Aber nicht nur in unterbezahlten, „prekären“ Jobs wird Arbeit sehr häufig als krank machende, nämlich überfordernde Zumutung empfunden: Dreiviertel, aller Arbeitenden zwischen 30 und 40 Jahren klagt über Erschöpfung am Arbeitsplatz, verursacht vor allem durch Leistungs- und Zeitdruck. Der wiederum entsteht, wenn mit einer viel zu dünnen Personaldecke gearbeitet wird und weil die realen Arbeitszeiten länger als die tariflich vereinbarten sind. Genau das war der Grund für den Europäischen Gerichtshof und das Bundesarbeitsgericht, eine gesetzliche Regelung für die Erfassung sämtlicher Arbeitszeiten zu fordern.

Aus den schönen Zukunftsträumen des jungen Marx, ein Leben ohne Lohnarbeit zu führen, – „morgens zu jagen, nachmittags zu fischen, abends Viehzucht zu treiben, nach dem Essen zu kritisieren, wie ich gerade Lust habe“ – ist nichts geworden. Und auch nichts aus der Prophezeiung des Ökonomen Jeremy Rifkin vom „Ende der Arbeit“ – durch Digitalisierung und Künstliche Intelligenz.

**Aufgabenstellung**
Welche Tätigkeiten umfasst der Zukunftstraum des jungen Marx im Textauszug oben? Nennen Sie alle.

**Gespeicherte Daten**

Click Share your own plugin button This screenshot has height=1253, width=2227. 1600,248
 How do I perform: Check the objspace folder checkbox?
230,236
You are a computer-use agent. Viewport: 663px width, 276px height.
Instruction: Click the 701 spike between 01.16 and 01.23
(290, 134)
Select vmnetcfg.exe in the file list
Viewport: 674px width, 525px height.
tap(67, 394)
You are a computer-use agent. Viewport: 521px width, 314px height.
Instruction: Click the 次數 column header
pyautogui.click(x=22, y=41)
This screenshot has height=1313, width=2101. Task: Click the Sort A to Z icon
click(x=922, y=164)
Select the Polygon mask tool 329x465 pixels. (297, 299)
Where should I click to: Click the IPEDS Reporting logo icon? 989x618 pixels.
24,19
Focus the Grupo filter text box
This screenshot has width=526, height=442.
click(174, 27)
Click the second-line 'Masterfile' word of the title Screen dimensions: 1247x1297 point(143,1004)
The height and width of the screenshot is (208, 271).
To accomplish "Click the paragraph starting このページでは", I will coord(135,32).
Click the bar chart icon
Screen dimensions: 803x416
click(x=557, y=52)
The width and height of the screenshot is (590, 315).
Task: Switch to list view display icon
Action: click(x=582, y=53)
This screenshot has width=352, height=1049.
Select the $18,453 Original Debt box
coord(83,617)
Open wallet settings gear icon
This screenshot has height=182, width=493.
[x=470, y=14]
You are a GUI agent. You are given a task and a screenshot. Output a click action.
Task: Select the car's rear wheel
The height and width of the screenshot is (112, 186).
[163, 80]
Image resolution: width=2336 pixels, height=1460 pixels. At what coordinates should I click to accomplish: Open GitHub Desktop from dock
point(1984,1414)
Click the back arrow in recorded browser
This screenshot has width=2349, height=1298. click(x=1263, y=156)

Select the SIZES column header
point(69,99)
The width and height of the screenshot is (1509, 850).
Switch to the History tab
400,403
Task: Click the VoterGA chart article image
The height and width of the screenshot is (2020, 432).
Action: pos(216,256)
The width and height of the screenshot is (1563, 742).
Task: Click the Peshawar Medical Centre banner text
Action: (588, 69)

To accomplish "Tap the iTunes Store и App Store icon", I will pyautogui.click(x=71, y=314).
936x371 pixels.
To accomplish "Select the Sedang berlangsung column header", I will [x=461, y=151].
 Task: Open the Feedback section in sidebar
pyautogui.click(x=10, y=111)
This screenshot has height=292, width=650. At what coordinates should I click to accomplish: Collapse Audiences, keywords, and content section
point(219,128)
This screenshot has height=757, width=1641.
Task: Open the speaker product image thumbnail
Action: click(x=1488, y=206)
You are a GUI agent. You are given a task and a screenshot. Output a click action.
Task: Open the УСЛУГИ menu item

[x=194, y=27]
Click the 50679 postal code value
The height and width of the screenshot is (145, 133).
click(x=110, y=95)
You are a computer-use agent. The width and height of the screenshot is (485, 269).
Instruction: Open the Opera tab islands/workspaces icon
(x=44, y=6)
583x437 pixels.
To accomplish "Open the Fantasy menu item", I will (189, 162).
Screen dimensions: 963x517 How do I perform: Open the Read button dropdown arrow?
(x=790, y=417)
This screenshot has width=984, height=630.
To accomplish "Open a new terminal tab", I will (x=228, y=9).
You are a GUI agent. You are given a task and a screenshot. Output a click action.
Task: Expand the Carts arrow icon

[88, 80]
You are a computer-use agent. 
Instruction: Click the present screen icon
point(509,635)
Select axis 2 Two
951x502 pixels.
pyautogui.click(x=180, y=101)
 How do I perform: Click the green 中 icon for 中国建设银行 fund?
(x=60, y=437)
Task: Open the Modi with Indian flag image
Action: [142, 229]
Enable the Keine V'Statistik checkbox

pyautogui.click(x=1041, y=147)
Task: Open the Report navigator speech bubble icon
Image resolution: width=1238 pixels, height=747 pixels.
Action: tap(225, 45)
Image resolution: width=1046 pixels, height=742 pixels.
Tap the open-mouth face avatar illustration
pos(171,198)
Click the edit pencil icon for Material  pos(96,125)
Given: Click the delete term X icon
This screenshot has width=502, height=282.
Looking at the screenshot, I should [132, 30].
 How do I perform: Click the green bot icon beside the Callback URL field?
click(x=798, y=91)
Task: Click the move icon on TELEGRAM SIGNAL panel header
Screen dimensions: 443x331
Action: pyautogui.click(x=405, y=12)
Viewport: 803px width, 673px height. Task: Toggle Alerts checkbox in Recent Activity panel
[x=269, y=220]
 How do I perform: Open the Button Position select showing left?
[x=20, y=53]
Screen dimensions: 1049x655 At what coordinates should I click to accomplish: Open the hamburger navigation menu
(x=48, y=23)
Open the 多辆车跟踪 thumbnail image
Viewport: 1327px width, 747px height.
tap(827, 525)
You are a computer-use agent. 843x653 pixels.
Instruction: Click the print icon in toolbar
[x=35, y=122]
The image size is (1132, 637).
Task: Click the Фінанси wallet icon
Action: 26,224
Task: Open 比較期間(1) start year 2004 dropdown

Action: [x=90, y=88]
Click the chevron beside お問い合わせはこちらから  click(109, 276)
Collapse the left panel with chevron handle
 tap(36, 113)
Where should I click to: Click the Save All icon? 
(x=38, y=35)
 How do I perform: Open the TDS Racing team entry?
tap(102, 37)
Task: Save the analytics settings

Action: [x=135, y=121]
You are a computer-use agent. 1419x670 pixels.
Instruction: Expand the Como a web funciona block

**Vollständige Lösung**
- morgens jagen
- nachmittags fischen
- abends Viehzucht treiben
- nach dem Essen kritisieren